[Data items]
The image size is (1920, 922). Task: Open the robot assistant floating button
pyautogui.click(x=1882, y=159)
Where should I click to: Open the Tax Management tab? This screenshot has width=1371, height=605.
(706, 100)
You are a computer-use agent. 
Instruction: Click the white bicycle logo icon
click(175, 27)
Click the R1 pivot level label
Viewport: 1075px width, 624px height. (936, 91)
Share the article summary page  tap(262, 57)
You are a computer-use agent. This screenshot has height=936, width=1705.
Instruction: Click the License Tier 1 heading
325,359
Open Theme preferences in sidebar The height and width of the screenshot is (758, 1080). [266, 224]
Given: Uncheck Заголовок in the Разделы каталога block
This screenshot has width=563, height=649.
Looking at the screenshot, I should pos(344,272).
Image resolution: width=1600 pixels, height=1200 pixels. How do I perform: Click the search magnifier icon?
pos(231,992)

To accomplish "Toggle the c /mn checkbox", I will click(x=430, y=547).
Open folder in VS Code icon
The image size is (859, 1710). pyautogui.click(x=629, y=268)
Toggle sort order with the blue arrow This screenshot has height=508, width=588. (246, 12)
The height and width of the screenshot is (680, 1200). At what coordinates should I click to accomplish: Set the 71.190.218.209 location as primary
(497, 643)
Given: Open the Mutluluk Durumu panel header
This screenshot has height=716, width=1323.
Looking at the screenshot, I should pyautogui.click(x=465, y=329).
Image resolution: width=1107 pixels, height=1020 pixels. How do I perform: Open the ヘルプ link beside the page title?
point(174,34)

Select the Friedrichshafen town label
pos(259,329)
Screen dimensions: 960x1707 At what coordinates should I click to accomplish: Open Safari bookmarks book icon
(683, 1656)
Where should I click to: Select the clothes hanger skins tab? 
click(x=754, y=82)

## EXERCISE OBJECTIVE
Repeat every record, exactly as written.

## TASK RESPONSE
The image size is (1920, 922). Task: Open the robot assistant floating button
pyautogui.click(x=1882, y=159)
Where should I click to: Open the Tax Management tab? This screenshot has width=1371, height=605.
(706, 100)
You are a computer-use agent. 
Instruction: Click the white bicycle logo icon
click(175, 27)
Click the R1 pivot level label
Viewport: 1075px width, 624px height. (936, 91)
Share the article summary page  tap(262, 57)
You are a computer-use agent. This screenshot has height=936, width=1705.
Instruction: Click the License Tier 1 heading
325,359
Open Theme preferences in sidebar The height and width of the screenshot is (758, 1080). [266, 224]
Given: Uncheck Заголовок in the Разделы каталога block
This screenshot has width=563, height=649.
Looking at the screenshot, I should pos(344,272).
Image resolution: width=1600 pixels, height=1200 pixels. How do I perform: Click the search magnifier icon?
pos(231,992)

To accomplish "Toggle the c /mn checkbox", I will click(x=430, y=547).
Open folder in VS Code icon
The image size is (859, 1710). pyautogui.click(x=629, y=268)
Toggle sort order with the blue arrow This screenshot has height=508, width=588. (246, 12)
The height and width of the screenshot is (680, 1200). At what coordinates should I click to accomplish: Set the 71.190.218.209 location as primary
(497, 643)
Given: Open the Mutluluk Durumu panel header
This screenshot has height=716, width=1323.
Looking at the screenshot, I should pyautogui.click(x=465, y=329).
Image resolution: width=1107 pixels, height=1020 pixels. How do I perform: Open the ヘルプ link beside the page title?
point(174,34)

Select the Friedrichshafen town label
pos(259,329)
Screen dimensions: 960x1707 At what coordinates should I click to accomplish: Open Safari bookmarks book icon
(683, 1656)
Where should I click to: Select the clothes hanger skins tab? 
click(x=754, y=82)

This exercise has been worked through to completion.